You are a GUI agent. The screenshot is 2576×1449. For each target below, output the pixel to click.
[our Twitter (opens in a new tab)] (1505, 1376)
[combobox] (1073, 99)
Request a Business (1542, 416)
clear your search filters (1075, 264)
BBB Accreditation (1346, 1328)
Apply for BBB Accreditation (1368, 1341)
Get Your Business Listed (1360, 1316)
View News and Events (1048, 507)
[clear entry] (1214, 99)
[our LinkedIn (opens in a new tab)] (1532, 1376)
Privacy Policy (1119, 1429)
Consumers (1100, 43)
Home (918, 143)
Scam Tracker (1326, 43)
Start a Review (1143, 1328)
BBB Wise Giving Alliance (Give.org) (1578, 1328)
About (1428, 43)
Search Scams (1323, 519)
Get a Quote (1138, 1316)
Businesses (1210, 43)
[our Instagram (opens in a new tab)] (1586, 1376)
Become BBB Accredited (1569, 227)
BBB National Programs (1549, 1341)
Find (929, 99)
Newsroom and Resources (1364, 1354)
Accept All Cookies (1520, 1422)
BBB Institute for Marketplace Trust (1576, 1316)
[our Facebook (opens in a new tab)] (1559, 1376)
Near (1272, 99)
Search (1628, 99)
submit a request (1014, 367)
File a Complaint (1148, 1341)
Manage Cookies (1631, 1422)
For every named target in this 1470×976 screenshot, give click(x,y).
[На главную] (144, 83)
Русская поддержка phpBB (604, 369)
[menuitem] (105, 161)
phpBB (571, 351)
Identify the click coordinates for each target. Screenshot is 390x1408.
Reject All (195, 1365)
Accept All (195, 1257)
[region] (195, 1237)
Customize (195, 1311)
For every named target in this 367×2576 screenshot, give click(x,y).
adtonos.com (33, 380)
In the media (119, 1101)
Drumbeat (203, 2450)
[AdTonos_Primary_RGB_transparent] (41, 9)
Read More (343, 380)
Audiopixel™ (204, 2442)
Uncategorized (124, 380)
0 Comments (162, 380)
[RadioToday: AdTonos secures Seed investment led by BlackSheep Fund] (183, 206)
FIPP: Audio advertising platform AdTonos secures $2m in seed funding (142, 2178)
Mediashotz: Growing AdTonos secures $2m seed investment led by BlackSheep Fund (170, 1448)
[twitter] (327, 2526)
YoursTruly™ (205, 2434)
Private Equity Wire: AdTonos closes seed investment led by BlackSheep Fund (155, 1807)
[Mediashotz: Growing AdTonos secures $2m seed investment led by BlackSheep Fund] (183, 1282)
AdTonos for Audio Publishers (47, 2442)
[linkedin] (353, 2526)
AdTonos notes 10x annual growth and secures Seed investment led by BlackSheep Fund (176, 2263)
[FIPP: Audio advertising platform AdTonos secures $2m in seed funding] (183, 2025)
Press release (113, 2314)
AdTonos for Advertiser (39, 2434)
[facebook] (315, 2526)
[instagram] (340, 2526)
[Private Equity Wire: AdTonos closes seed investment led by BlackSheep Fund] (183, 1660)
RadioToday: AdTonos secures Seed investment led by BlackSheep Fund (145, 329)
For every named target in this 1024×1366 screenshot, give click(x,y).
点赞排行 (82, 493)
---
TASK OBJECTIVE:
Retype only the stretch of lines above starting at the one with "adtonos.com (33, 380)" and stopping at the one with "[RadioToday: AdTonos secures", exactly as written, with both kept.

WRITTEN ANSWER:
adtonos.com (33, 380)
In the media (119, 1101)
Drumbeat (203, 2450)
[AdTonos_Primary_RGB_transparent] (41, 9)
Read More (343, 380)
Audiopixel™ (204, 2442)
Uncategorized (124, 380)
0 Comments (162, 380)
[RadioToday: AdTonos secures Seed investment led by BlackSheep Fund] (183, 206)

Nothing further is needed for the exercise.